Jeżeli chodzi o pracę to tutaj sprawa jest zawiła. Z jednej strony fajnie, że są i biorą nawet najcięższą robotę. Z drugiej strony nie fajnie bo zabierają również stanowiska specjalistyczne. I nie czepiał bym się gdyby te stanowiska dostawali uczciwie, ale tak nie jest. Ukraina to bardzo skorumpowany kraj, a ich system można porównać do tego u nas na początku transformacji. Inaczej mówiąc mogą oni u siebie na bazarku kupić takie dyplomy i papiery jakie się im podobają. Potrzebują certyfikatu z Cisco, Cyber bezpieczeństwa, na wózek widłowy albo dyplomu z prestiżowej uczelni z wyróżnieniem? Nie ma problemu idą do budki Artema, dają hajs a ten im w kilka minut lub dni wyrabia legalny papier bez szkoleń czy egzaminów. My oczywiście za te szkolenia musimy słono płacić, tracić na nie czas i na dodatek je zaliczyć, oni nie. Do tego mają ulgowe traktowanie. Popatrz na przykład na lekarzy. Standardowo zagraniczni lekarze muszą przejść proces nostryfikacji dyplomu, który jest długi i kosztowny. Dla ukraińskich lekarzy wprowadzono system uproszczony, który pozwala im pracować bez konieczności nostryfikacji dyplomu. Mają więc o wiele łatwiej i prościej dostać u nas pracę niż Polacy i Polki po wieloletnich studiach medycznych. Oczywiście nie mówię, że wszyscy to cwaniacy i oszuści ale jednak znakomita większość z nich jest, takie tam na Ukrainie po prostu mają klimaty. Albo na te wszystkie dotacje lub ulgi dla pracodawcy za zatrudnianie ludzi z Ukrainy.

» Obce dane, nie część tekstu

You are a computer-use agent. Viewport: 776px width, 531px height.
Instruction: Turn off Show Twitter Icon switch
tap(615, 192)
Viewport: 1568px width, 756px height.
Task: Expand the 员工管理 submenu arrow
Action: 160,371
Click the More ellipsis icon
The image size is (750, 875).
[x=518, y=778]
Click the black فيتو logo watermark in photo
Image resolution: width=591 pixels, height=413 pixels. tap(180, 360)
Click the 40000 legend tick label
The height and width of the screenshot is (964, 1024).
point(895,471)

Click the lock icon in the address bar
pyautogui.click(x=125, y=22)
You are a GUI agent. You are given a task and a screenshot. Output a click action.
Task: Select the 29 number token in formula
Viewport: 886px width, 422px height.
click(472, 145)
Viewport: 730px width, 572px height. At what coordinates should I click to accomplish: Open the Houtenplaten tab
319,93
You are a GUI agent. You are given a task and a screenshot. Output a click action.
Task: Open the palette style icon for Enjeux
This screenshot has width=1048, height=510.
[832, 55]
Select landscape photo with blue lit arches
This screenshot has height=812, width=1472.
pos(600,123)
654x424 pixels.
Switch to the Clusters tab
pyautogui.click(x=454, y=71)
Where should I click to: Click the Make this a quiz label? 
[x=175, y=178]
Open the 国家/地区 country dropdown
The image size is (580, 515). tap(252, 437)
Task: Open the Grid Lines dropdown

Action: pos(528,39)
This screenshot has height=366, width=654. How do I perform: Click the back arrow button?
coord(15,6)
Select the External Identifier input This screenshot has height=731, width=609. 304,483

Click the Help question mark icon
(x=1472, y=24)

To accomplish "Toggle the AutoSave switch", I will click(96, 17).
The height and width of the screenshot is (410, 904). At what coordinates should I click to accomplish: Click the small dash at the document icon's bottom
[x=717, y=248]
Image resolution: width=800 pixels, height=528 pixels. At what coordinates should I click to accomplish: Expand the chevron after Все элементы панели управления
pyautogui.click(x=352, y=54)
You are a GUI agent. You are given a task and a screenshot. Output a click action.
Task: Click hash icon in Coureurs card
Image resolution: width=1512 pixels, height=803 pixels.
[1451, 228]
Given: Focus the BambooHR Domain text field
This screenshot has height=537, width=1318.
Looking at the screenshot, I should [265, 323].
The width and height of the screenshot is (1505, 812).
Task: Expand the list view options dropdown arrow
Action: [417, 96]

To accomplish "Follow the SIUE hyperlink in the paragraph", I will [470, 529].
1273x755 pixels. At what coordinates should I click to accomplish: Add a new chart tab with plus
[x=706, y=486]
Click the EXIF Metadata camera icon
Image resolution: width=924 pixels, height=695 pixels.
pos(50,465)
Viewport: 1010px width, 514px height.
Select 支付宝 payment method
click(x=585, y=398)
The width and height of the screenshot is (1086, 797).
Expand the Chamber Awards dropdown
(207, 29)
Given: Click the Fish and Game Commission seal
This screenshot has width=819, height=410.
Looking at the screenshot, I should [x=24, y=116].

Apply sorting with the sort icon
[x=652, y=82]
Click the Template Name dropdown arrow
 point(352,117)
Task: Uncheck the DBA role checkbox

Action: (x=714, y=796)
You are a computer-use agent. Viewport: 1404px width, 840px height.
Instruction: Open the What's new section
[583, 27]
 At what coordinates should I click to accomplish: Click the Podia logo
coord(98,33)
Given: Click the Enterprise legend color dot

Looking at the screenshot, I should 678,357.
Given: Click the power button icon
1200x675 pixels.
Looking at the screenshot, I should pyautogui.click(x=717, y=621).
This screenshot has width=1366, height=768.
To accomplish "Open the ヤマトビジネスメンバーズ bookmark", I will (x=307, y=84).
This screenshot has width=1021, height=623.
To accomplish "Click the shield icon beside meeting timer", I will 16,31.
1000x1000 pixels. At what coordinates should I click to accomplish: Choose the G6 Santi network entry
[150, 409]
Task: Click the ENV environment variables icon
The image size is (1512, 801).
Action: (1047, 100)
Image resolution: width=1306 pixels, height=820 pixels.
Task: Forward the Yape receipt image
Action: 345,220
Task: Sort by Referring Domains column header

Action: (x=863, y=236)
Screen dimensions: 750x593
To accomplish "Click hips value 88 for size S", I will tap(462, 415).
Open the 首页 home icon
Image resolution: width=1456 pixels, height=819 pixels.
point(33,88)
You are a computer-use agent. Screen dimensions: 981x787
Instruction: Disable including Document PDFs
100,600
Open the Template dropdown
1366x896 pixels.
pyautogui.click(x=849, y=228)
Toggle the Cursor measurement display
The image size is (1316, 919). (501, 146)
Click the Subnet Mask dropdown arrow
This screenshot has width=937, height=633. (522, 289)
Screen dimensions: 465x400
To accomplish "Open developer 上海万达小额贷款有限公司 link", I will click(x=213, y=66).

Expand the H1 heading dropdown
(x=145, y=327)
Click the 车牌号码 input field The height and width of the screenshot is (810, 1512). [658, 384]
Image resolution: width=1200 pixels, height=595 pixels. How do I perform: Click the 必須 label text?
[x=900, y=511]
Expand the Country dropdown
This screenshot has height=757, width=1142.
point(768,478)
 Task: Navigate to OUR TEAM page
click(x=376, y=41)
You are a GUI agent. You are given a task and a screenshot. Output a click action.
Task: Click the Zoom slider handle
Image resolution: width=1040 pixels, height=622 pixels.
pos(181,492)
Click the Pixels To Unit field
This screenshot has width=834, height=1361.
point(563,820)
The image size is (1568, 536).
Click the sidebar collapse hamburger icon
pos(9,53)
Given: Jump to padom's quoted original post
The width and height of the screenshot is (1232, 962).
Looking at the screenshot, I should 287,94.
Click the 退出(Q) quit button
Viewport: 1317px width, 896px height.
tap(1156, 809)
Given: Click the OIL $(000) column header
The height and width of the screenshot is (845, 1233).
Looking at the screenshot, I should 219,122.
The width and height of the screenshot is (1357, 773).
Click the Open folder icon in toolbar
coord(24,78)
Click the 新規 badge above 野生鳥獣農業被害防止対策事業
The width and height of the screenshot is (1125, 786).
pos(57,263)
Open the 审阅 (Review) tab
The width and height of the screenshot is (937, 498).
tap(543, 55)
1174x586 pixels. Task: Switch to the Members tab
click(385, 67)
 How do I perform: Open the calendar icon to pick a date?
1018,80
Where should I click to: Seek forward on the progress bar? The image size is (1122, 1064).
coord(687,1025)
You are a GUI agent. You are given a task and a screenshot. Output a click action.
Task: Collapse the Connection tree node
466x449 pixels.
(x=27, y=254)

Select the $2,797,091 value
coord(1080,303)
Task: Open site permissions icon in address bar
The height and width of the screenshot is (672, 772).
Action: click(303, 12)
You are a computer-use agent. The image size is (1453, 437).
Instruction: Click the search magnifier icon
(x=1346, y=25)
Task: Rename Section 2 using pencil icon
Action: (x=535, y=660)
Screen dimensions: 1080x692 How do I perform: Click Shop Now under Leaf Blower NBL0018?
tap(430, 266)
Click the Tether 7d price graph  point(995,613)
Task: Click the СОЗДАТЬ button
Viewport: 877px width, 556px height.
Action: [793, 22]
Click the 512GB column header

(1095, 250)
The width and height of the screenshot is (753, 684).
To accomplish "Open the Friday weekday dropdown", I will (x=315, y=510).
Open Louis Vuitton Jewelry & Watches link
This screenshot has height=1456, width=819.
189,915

Kolejna sprawa to taksiarze. Niestety bardzo spadła na psy usługa taryf.Taryfiarze teraz to głównie Ukraińscy kierowcy i nie ogarniają ani Polskiego ani Angielskiego. Są jedynie minimalnie lepsi od klasycznego Polskiego taksiarza wąsacza, którego klasyfikuję jako podczłowieka. Przy czym taksiarza wąsacza zazwyczaj można spotkać jedynie na parkingach przy dworcach i hotelach bo oni się apkami brzydzą i polują głównie na obcokrajowców aby ich wydymać na kasę.
W korporacjach też jest różnie i to temat rzeka. Dużo by tu można było opowiadać o ich etyce zawodowej, zachowaniu i takich tam. Tutaj jest naprawdę różnie. Znajdą się sensowni ludzie, ale jednak większość to cwaniacy i takich normalnych to ze świecą szukać. Zazwyczaj to wyrachowani i dwulicowi ludzie.
Natomiast co do sprzedawczyń, fryzjerek, magazynierów, kurierów nie mam za bardzo do czego się przyczepić. Pracują i robią swoje.